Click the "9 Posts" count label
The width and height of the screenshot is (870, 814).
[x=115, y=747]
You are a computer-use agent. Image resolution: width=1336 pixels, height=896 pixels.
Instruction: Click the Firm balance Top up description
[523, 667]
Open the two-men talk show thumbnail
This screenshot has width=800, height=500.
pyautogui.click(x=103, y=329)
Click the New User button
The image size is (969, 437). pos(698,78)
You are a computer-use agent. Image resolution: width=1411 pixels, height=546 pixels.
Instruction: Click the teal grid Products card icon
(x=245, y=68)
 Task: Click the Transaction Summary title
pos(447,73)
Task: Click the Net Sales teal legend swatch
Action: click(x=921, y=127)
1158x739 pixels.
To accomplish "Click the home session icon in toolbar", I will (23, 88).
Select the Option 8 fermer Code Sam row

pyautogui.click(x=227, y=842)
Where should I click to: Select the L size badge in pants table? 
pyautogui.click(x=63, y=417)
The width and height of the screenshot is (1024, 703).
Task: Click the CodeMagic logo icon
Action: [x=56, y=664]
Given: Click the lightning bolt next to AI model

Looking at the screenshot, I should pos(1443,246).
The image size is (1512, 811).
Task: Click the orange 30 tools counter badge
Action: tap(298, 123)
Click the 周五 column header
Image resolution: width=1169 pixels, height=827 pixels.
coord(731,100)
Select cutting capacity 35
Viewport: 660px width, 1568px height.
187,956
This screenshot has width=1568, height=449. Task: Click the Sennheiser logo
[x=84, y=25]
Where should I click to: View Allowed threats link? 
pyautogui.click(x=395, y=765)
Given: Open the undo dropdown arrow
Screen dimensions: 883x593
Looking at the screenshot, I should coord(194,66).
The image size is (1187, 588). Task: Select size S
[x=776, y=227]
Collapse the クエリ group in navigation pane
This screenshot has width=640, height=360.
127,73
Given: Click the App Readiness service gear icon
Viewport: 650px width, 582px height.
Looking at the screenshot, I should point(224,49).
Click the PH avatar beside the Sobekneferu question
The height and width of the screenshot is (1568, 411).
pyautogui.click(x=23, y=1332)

● What is required: Nothing may be left out. Retype all the entries exactly.

● Response:
Click the "9 Posts" count label
The width and height of the screenshot is (870, 814).
[x=115, y=747]
You are a computer-use agent. Image resolution: width=1336 pixels, height=896 pixels.
Instruction: Click the Firm balance Top up description
[523, 667]
Open the two-men talk show thumbnail
This screenshot has width=800, height=500.
pyautogui.click(x=103, y=329)
Click the New User button
The image size is (969, 437). pos(698,78)
You are a computer-use agent. Image resolution: width=1411 pixels, height=546 pixels.
Instruction: Click the teal grid Products card icon
(x=245, y=68)
 Task: Click the Transaction Summary title
pos(447,73)
Task: Click the Net Sales teal legend swatch
Action: click(x=921, y=127)
1158x739 pixels.
To accomplish "Click the home session icon in toolbar", I will (23, 88).
Select the Option 8 fermer Code Sam row

pyautogui.click(x=227, y=842)
Where should I click to: Select the L size badge in pants table? 
pyautogui.click(x=63, y=417)
The width and height of the screenshot is (1024, 703).
Task: Click the CodeMagic logo icon
Action: [x=56, y=664]
Given: Click the lightning bolt next to AI model

Looking at the screenshot, I should pos(1443,246).
The image size is (1512, 811).
Task: Click the orange 30 tools counter badge
Action: tap(298, 123)
Click the 周五 column header
Image resolution: width=1169 pixels, height=827 pixels.
coord(731,100)
Select cutting capacity 35
Viewport: 660px width, 1568px height.
187,956
This screenshot has width=1568, height=449. Task: Click the Sennheiser logo
[x=84, y=25]
Where should I click to: View Allowed threats link? 
pyautogui.click(x=395, y=765)
Given: Open the undo dropdown arrow
Screen dimensions: 883x593
Looking at the screenshot, I should coord(194,66).
The image size is (1187, 588). Task: Select size S
[x=776, y=227]
Collapse the クエリ group in navigation pane
This screenshot has width=640, height=360.
127,73
Given: Click the App Readiness service gear icon
Viewport: 650px width, 582px height.
Looking at the screenshot, I should point(224,49).
Click the PH avatar beside the Sobekneferu question
The height and width of the screenshot is (1568, 411).
pyautogui.click(x=23, y=1332)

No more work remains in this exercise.